Berlin.  Angela Merkel hat in ihrer letzten Amtszeit die Lust am öffentlichen Rede entdeckt. Die Lust an historischen Auftritten, an dem Erklären ihrer Politik mit starken Worten. Ihre Regierungserklärung zur Corona-Krise war ein denkwürdiger Auftritt.

„Diese Pandemie ist eine demokratische Zumutung“, sagte die Kanzlerin im Bundestag mit Blick auf die Einschränkungen des gesellschaftlichen und wirtschaftlichen Lebens in Deutschland. Und wurde dann sehr deutlich: Sie halte die Lockerungs-Beschlüsse der Bundesländer für „in Teilen sehr forsch, um nicht zu sagen zu forsch“.

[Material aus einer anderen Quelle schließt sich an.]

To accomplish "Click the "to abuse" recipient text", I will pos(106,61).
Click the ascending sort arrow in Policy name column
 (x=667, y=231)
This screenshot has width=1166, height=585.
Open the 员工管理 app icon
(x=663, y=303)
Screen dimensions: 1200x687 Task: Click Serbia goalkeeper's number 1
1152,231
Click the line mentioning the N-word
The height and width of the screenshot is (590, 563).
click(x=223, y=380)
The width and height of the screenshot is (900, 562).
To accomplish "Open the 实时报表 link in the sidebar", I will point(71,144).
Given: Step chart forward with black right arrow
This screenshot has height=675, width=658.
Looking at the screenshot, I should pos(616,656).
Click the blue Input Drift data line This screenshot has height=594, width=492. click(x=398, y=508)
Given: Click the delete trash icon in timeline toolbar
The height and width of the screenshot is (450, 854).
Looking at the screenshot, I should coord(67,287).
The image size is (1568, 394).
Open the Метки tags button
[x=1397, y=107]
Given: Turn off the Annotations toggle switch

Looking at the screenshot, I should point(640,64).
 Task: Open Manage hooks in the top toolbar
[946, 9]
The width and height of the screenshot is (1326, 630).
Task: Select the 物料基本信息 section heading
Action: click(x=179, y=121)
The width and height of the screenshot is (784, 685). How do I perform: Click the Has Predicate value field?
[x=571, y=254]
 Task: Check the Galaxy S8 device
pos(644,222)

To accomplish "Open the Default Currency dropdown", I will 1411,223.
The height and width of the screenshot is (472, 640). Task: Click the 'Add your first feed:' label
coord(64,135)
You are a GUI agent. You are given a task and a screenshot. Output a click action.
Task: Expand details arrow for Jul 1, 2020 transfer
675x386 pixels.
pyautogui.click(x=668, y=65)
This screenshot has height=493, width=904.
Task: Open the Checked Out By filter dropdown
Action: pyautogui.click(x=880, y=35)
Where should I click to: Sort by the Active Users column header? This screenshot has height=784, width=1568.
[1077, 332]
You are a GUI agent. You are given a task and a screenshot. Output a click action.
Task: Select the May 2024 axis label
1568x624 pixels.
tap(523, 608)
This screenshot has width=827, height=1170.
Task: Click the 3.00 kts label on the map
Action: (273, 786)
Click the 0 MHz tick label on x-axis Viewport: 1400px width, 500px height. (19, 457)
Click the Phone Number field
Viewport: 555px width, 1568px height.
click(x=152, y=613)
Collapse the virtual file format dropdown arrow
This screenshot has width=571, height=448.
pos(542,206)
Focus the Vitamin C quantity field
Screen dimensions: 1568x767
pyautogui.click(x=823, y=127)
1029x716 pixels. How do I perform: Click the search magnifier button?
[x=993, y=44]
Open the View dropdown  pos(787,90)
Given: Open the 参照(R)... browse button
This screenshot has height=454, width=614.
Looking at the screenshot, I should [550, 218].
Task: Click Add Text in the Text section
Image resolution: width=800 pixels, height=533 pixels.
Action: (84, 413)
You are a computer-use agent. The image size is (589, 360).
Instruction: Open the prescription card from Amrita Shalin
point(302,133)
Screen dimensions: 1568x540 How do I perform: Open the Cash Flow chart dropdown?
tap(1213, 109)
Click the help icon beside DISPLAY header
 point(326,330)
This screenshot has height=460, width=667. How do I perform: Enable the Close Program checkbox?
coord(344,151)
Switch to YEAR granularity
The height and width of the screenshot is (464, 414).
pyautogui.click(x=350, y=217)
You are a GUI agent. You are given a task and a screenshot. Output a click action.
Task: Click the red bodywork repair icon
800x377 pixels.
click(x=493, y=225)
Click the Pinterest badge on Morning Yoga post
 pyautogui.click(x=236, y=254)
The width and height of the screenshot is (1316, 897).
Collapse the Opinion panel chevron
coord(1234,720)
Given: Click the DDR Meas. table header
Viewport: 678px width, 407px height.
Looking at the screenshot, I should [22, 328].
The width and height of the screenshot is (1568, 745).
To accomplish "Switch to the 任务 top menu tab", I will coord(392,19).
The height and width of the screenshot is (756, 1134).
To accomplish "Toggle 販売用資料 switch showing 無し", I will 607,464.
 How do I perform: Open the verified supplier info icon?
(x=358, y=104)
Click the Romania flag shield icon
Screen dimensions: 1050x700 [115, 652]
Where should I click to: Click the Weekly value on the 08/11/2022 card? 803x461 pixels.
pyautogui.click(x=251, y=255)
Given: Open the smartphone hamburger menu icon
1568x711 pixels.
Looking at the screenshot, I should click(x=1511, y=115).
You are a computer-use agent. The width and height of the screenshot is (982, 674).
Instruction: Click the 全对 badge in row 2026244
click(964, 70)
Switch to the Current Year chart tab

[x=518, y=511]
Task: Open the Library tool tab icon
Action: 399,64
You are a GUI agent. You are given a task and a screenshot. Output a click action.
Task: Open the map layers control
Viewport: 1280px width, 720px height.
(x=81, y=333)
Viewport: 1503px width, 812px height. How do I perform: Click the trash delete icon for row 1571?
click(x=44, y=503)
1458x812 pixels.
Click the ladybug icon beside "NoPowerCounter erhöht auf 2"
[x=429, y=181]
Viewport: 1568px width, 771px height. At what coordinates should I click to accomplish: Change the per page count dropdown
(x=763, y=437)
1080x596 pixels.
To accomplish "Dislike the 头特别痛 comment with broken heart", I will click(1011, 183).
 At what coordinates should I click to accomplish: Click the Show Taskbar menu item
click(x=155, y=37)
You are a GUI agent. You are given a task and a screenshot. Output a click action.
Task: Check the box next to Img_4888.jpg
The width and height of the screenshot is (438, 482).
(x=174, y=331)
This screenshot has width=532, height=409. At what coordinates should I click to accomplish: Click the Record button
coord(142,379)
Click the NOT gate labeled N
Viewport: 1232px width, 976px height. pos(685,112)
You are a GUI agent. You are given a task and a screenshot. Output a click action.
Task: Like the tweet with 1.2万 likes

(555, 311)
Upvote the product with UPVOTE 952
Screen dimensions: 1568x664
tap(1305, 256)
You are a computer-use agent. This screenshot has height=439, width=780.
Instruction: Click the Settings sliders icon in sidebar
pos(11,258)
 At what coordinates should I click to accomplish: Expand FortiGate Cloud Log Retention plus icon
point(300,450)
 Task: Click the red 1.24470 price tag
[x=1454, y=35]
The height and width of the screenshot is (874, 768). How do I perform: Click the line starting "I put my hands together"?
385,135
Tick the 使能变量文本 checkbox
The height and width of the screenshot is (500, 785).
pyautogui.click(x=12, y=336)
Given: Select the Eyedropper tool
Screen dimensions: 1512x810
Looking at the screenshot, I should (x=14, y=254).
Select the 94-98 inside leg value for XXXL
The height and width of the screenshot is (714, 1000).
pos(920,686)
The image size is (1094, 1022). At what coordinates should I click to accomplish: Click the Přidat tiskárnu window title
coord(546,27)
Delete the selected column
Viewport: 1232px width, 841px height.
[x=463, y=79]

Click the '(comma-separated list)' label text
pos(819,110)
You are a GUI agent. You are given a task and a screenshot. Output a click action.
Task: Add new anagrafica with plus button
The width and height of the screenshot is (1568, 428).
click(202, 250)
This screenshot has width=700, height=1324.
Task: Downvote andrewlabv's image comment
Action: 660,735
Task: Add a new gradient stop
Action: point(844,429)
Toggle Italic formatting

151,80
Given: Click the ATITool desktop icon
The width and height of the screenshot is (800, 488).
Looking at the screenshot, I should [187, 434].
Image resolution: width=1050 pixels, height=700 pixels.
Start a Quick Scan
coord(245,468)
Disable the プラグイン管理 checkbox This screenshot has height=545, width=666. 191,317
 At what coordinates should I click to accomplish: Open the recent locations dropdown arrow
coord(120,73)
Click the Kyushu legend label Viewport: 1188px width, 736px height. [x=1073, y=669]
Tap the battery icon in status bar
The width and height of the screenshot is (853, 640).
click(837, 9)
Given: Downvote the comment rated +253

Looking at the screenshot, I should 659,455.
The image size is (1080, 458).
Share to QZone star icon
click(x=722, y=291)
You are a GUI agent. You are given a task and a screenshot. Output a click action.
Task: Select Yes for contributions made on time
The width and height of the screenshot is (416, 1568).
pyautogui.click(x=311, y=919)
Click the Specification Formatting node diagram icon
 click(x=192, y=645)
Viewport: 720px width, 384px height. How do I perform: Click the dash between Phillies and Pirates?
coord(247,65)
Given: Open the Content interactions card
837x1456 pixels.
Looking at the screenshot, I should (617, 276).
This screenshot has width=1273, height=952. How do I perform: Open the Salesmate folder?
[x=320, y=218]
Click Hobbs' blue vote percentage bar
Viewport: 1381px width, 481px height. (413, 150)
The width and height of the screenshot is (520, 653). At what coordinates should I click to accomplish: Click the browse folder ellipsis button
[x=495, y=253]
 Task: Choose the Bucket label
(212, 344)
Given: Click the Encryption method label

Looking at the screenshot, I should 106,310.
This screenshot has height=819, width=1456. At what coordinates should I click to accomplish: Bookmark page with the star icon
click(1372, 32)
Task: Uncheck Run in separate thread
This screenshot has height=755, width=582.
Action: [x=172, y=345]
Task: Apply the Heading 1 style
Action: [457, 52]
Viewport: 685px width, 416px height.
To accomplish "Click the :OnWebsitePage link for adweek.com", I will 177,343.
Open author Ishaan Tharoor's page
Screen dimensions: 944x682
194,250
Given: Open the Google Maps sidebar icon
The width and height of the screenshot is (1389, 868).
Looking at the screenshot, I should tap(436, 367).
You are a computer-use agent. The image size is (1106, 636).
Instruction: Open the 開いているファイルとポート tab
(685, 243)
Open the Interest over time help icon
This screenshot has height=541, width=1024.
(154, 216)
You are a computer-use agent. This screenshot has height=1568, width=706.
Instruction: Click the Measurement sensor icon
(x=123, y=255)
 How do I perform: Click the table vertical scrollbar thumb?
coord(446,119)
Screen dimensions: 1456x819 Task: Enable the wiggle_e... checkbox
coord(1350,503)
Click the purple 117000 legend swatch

Corona-Krise: Merkel spricht von „dünnstem Eis“

Da spricht die Wissenschaftlerin. Die sachliche, kühle Analytikerin, die für sich eine klare Rechnung aufmacht: Sie will das Erreichte nicht verspielen, den relativ milden Verlauf der Pandemie in Deutschland nicht gefährden. Sie malt das Bild von „dünnstem“ Eis und macht damit deutlich, dass auch sie eine zweite Welle für denkbar hält. Viele Mediziner warnen genau davor. Vor Leichtsinn und zu viel menschlichem Kontakt .

Merkel hat aus der Flüchtlingskrise 2015 gelernt

Merkel wurde in der Flüchtlingskrise von 2015 zu Recht vorgeworfen, ihre Beschlüsse nicht transparent gemacht zu haben. Nicht erklärt zu haben, das Volk nicht einbezogen zu haben, den Bundestag nicht rechtzeitig informiert zu haben.

Sie hat gelernt – auch wenn es ein langer Weg war. In der Corona-Krise sucht sie wöchentlich, manchmal mehrfach den Kontakt zur Öffentlichkeit. Sie legt klar dar, was sie antreibt. Und sie verteidigt ihre Entscheidungen, scheut aber auch nicht mehr davor zurück, Kritik auch an den eigenen Parteifreunden zu üben.

NRW-Ministerpräsident Laschet und die Kanzlerin werden zu Gegenspielern

Besonders NRW-Ministerpräsident Armin Laschet hat sich für einen schnellen Öffnungskurs verschrieben – auch er hat gute Gründe. Die Abwägung zwischen beiden wird die Aufgabe der nächsten Wochen sein. Merkel hat mit ihrer Regierungserklärung aber auch eines ganz deutlich gemacht: Sie wird handeln.

Sollte es zu einer zweiten Welle an Infektionen kommen, die das Gesundheitssystem nicht mehr stemmen kann, wird sie einen erneuten Shutdown anordnen. Die Gesundheit gehe vor – da fühle sie sich verpflichtet. Sie hat vollkommen Recht.